→ **Exercise brief**
Quote exactly, and only, the lines from the one containing "The height and" through the end of the material below. Skip pictures.

----------

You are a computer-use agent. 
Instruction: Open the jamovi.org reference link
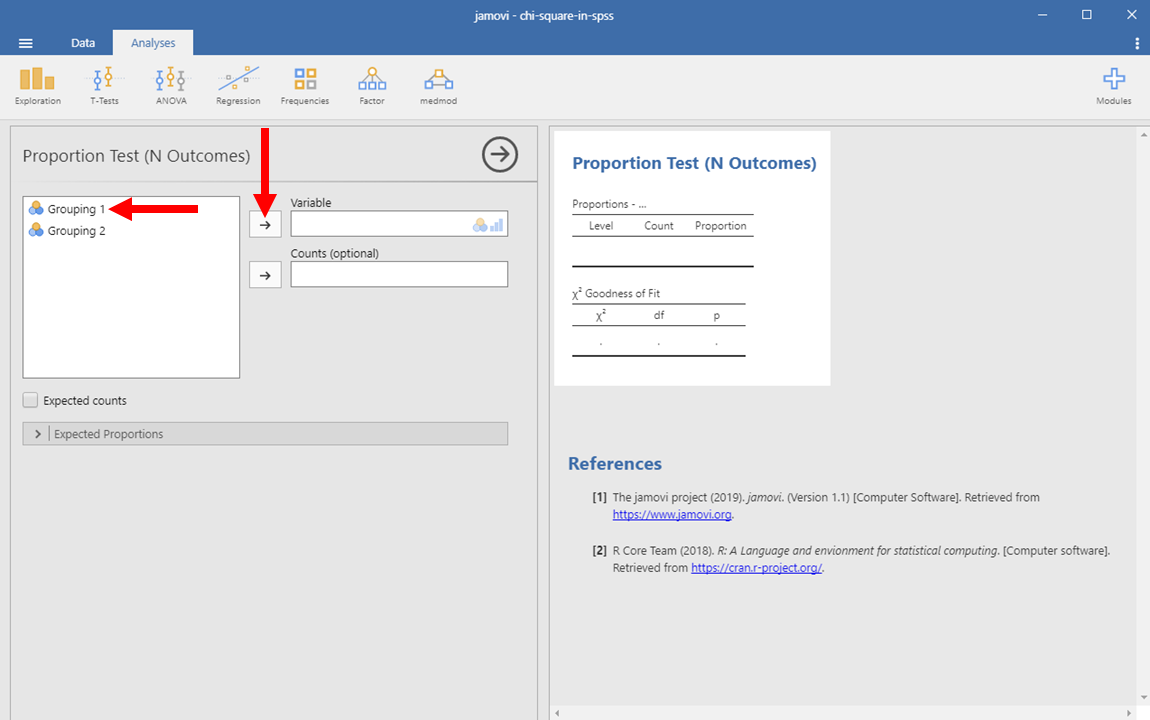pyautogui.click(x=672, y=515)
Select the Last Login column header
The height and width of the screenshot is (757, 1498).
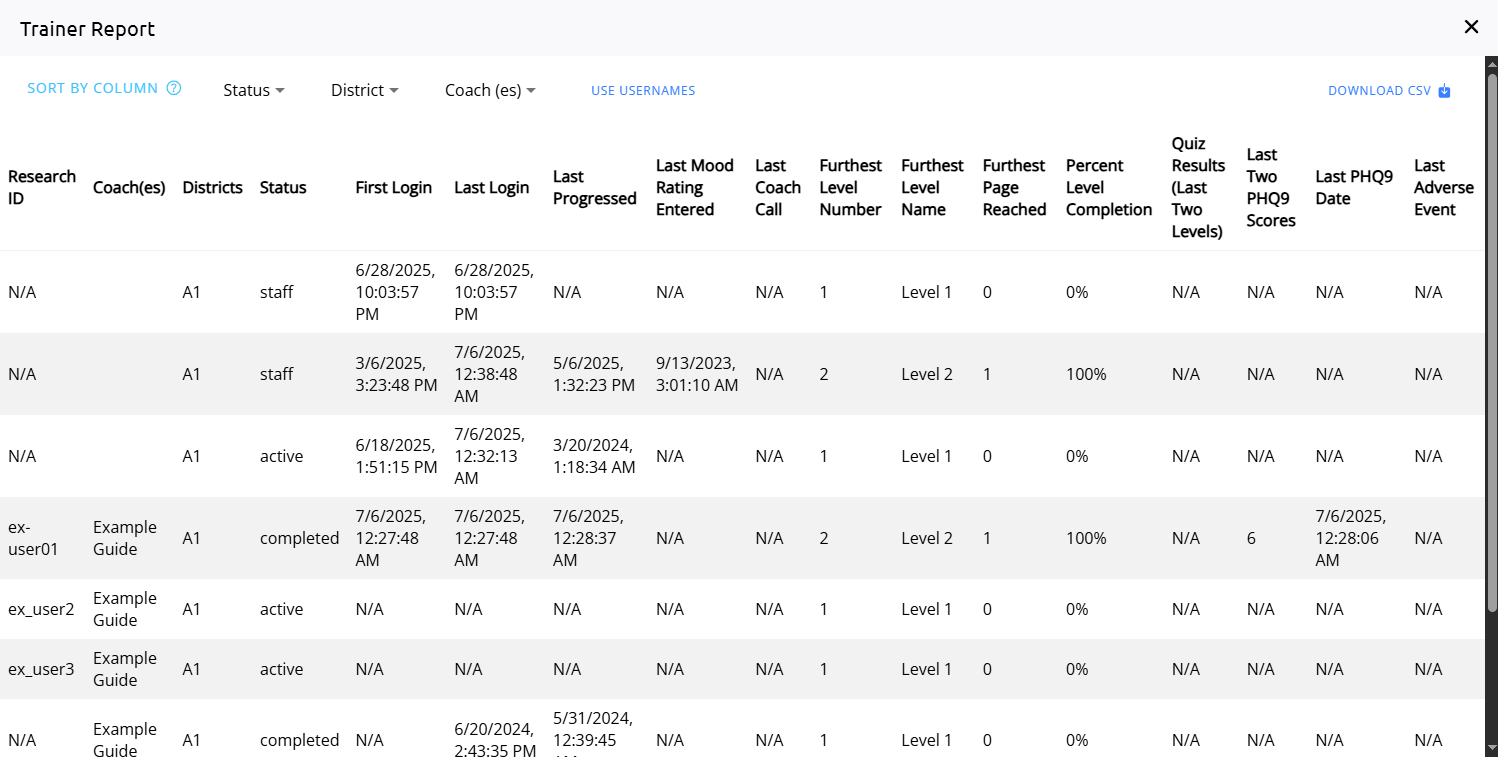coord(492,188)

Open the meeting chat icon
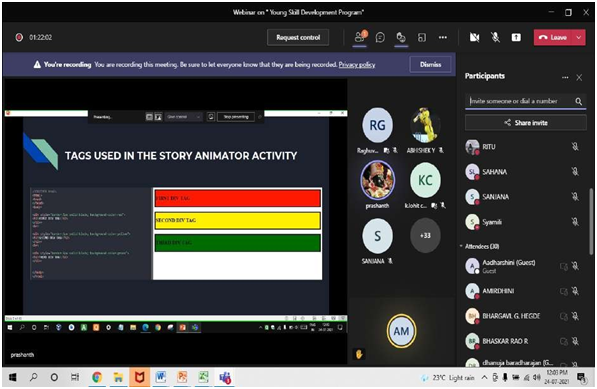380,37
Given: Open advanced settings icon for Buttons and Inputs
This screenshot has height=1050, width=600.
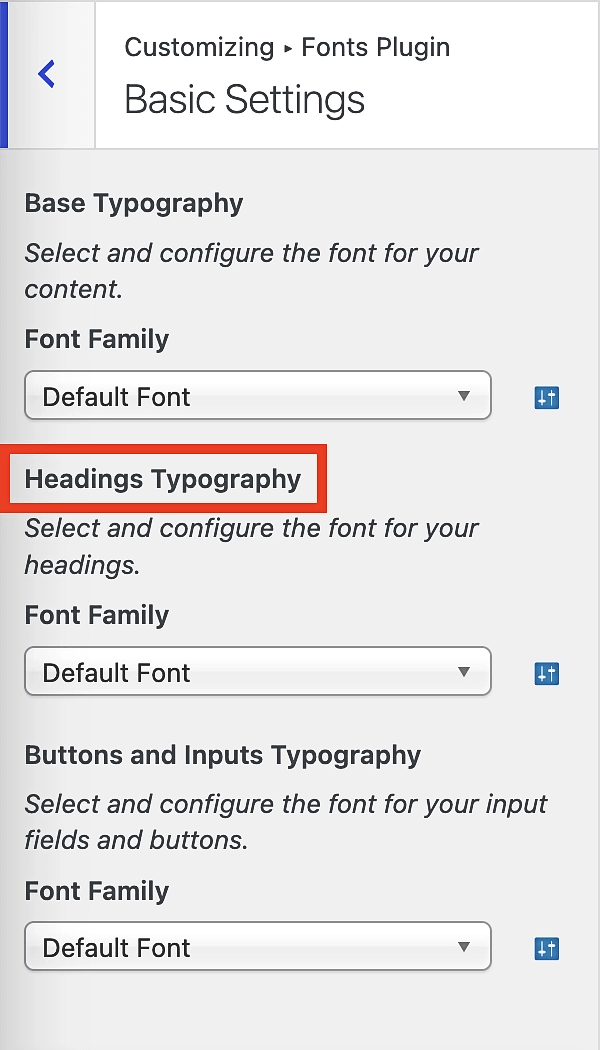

----------

→ **Exercise result**
The height and width of the screenshot is (757, 1498).
coord(492,188)

Open the meeting chat icon
380,37
Given: Open advanced settings icon for Buttons and Inputs
This screenshot has height=1050, width=600.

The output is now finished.